Those of you who know me already know the changes I’ve made recently. For those who do not, I’m not going to detail it here. Suffice it to say my world has been thrown into an upheaval. This is of course my own doing.
So here I stand, on the precipice of a new life. Feet firmly planted on the ground, staring down into a hole, looking across to the land on the other side. In some ways I feel that all I need do is run back a ways, get my footing, and jump. In other ways I feel scared of falling. I’ve taken so many risks in my life, so many twists and turns that have lead me here. I know that what I do now is what I want, this does not serve to make me any less nervous about the outcome. We can only hold on, take a deep breath and jump. Hoping that the other person is what we think and feel in our heart. I’ve been hurt in this situation before, there’s been many a time that I’ve put my faith in another and been let down.
Today I feel that’s not the case. Finding someone that I can truly lean on, that understands without question, it’s frighteningly exciting.

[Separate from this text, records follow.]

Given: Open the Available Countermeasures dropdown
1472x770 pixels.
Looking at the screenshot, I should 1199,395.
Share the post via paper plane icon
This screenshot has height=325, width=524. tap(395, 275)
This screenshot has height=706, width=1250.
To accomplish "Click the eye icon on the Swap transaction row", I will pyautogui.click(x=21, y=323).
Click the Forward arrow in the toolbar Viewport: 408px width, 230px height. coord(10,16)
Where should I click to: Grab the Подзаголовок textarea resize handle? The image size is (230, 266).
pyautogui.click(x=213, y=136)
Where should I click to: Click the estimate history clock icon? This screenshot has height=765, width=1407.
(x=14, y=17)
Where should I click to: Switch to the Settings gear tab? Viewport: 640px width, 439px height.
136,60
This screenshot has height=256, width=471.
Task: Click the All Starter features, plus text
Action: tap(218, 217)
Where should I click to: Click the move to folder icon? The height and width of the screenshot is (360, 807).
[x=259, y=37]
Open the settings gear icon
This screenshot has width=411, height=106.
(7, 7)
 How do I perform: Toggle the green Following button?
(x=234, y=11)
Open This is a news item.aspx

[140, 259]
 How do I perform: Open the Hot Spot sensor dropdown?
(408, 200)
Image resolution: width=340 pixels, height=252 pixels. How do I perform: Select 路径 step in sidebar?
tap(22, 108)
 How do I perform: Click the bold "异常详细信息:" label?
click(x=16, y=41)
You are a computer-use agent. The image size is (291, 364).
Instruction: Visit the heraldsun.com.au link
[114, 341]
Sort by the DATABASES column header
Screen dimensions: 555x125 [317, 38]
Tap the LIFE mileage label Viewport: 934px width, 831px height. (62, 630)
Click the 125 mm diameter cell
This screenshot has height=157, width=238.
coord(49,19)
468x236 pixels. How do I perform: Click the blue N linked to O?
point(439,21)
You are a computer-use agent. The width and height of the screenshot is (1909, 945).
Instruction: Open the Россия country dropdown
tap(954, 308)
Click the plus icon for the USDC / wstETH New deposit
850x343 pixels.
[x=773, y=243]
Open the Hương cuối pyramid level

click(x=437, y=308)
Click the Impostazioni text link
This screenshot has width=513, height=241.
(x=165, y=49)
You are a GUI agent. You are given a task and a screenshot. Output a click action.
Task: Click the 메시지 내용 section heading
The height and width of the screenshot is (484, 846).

In some ways I keep waiting for the other shoe to drop…I keep wondering when it’s all going to go to hell like my entire life seems to have done in the past. For once I’m not cleaning up a mess or trudging through the muck. While I shouldn’t be worried about that, I am, and only time will remove that.
In the meantime I will keep my head high, get my running start, and jump over that hole, to another waiting on the other side to hold my hand.